Leukocyte-rich plasma (LRP) of heathy donors without stimulation was fixed by adding 2% formalin to LRP (4:1) for 8 min. Following this, incubation with 2% BSA (1:1) was performed for 5 min, after which the resulting mixture was centrifuged at 1500× g for 8 min. The supernatant was removed, and the precipitate diluted in PBS to its original volume. This mixture was then washed again at 400 g. The precipitate was diluted to a final volume of 600 μL in PBS and the suspension was applied onto glass slides coated with Poly-L. The slides were left to incubate for 15 min before being washed with mQ and air dried.

4.5. Fixation and Drying of Smears

Before fixation, smears were dried at room temperature for at least 24 h. They were then fixed in 2% formalin for 8 min followed by “quenching” in 2% BSA. Afterwards, the slides were washed twice in PBS.

4.6. Staining of Smears

LRP smears were stained using the immunofluorescent method [44]. The main steps of the proposed methodology are illustrated in Figure 5. A hydrophobic marker was used to identify the region of interest, which was then incubated with 10% goat serum for 30 min. Then, samples were incubated with primary antibodies (anti-MPO, anti-ELA) for 30 min, and washed three times in PBS. The next step was incubation with secondary antibodies (AlexaFluor 488, AlexaFluor 568) and DNA dye (Hoechst 33342). The slides were washed in PBS and the area was covered with a medium to prevent fluorescent dye burnout and coverslip. The prepared samples were analyzed using a Nikon Ti2 fluorescent microscope with confocal AX attachment (Nikon, Tokyo, Japan). PMNs were defined as cells positive for MPO and neutrophil elastase and possessing characteristic nuclear morphology (3 or 4 segments). NETosis was determined by the detection of DNA outside the cell boundaries (distinct Hoechst 33342 positive strands for suicidal NETs; distinct Hoechst 33342 positive spheres for vital NETs). For healthy donors to reliably determine NETosis, at least 100 cells were processed. Control samples from healthy donors were selected based on adherence to proper storage conditions, the absence of mechanical damage (e.g., scratches), the absence of fixation-related artifacts (such as DNA degradation), and the absence of staining artifacts (e.g., aggregation of secondary antibodies). The reliability of the method is ensured by adhering to several key pre-analytical and analytical factors: proper sample transportation conditions (maintaining a temperature of 22–37 °C, avoiding tube agitation, and processing within 4 h of blood draw), proper storage conditions for fixed samples (maintaining room temperature and humidity 40–60%), using a non-clotted sample in an anticoagulant tube, employing clean, previously unused slides, and strictly following the established protocol.

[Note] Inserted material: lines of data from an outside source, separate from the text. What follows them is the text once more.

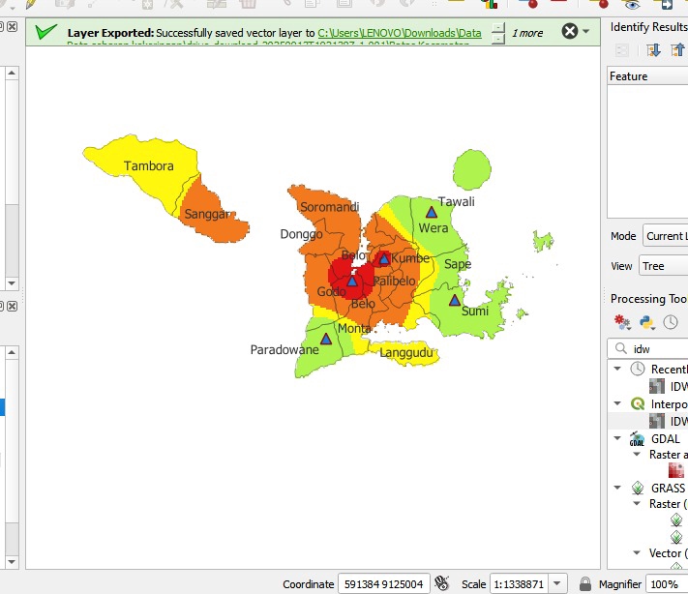The height and width of the screenshot is (594, 688).
Task: Collapse the GDAL provider group
Action: coord(618,438)

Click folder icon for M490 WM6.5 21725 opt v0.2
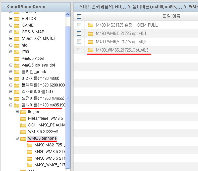pos(90,42)
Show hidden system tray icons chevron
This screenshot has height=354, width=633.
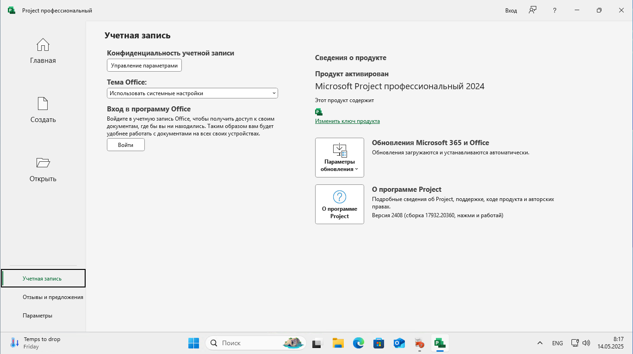540,343
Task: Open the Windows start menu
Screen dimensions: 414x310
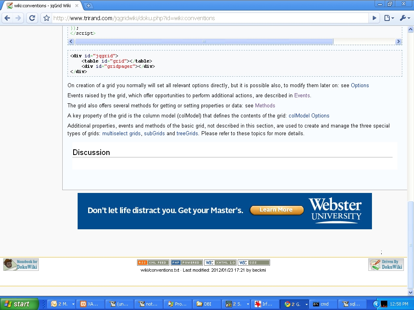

4.7. Canonical Induction of NETosis

NETosis was stimulated using phorbol-12-myristate-13-acetate (PMA) or lipopolysaccharides from Escherichia coli. The time intervals were 15 min, 30 min, or 1 h. PMA concentrations used were 50, 100, 200 or 400 nM. Lipopolysaccharide concentrations were 1, 10, or 100 ng/µL. Activators were added to LRP, which was applied to a slide after incubation.

4.8. Ex Vivo Fluorescent Microscopy

Parallel-plate flow chambers were described previously [45,46,47]. Channel parameters were 0.1 × 18 × 2 mm. Glass coverslips were coated with fibrillar collagen type I (0.2 mg/mL) for 1 h 30 min at 37 °C, washed with distilled water, and then inserted into the flow chambers. After addition of fluorescent reagents (DiOC6 (1 μM), Hoechst 33342 (2 μg/mL) and AnnexinV-Alexa647 (10 μg/mL)), blood was perfused through the parallel-plate chambers with wall shear rate of 100 s⁻¹ [48]. Thrombus growth and leukocyte crawling were observed in DIC/epifluorescence modes with an upright Nikon Eclipse Ni-U microscope (Nikon, Tokyo, Japan).

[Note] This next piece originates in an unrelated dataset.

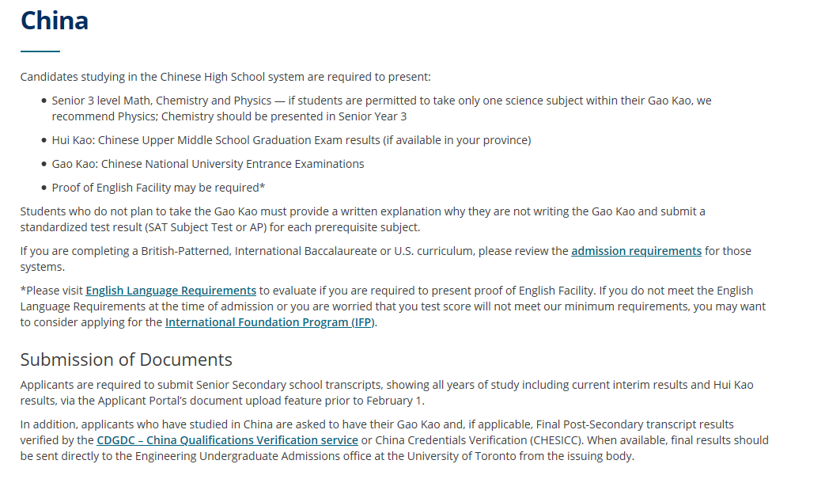825x483 pixels.
Task: Follow the International Foundation Program (IFP) link
Action: (270, 322)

For some patients, plasma dilution was performed as follows: 700 μL of blood was allowed to rest for 1 h, and afterwards 50% of plasma volume was discarded and an equal amount of Tyrode’s buffer with calcium (137 mM NaCl, 2.7 mM KCl, 12 mM NaHCO₃, 0.36 mM NaH₂PO₄, 1 mM MgCl₂, 2 mM CaCl₂, 5 mM HEPES (pH 7.5), 0.36% BSA, 1 g/L D-glucose, pH 7.35) was added. The reasoning for dilution was as follows: for high platelet counts, the thrombus growth was so rapid that it covered most of the field of view, obscuring the determination of neutrophil trajectories (Figure S1).

4.9. Data Analysis

Nikon NIS-Elements software (5.22.00) was used for microscope image acquisition, and ImageJ 1.54f (http://imagej.net/ImageJ, accessed on 10 October 2023) and Python in-house scripts described earlier [49] were utilized. Tracking code listing and program operation examples are available at (https://github.com/juliajessika/Leukocytes2023, accessed on 24 May 2024). Statistical analysis was performed using Python 3.8 and GraphPad Prism 8 software (GraphPad Software, La Jolla, CA, USA) using Mann–Whitney U test, and the significance level was set as 95%. Where appropriate, Spearman’s correlation coefficient (ρ) was calculated in the GraphPad Prism 8 software.

Supplementary Materials

The following supporting information can be downloaded at https://www.mdpi.com/article/10.3390/ijms262411958/s1.

Author Contributions

Writing—original draft, E.-I.A.A. and A.N.S.; writing—review, editing, and revision, all authors; conceptualization, M.A.P., N.S.S. and A.N.S.; investigation, E.-I.A.A., J.-J.D.K. and S.V.G.; data curation—formal analysis, A.V.P., A.V.B., N.A.P. and A.N.S.; experimental analytical performance, E.-I.A.A., J.-J.D.K., S.V.G. and E.V.Y.; project administration/oversight, A.N.S. and G.A.N. All authors have read and agreed to the published version of the manuscript.

Funding

The study was supported by the Russian Science Foundation grant 23-45-10039.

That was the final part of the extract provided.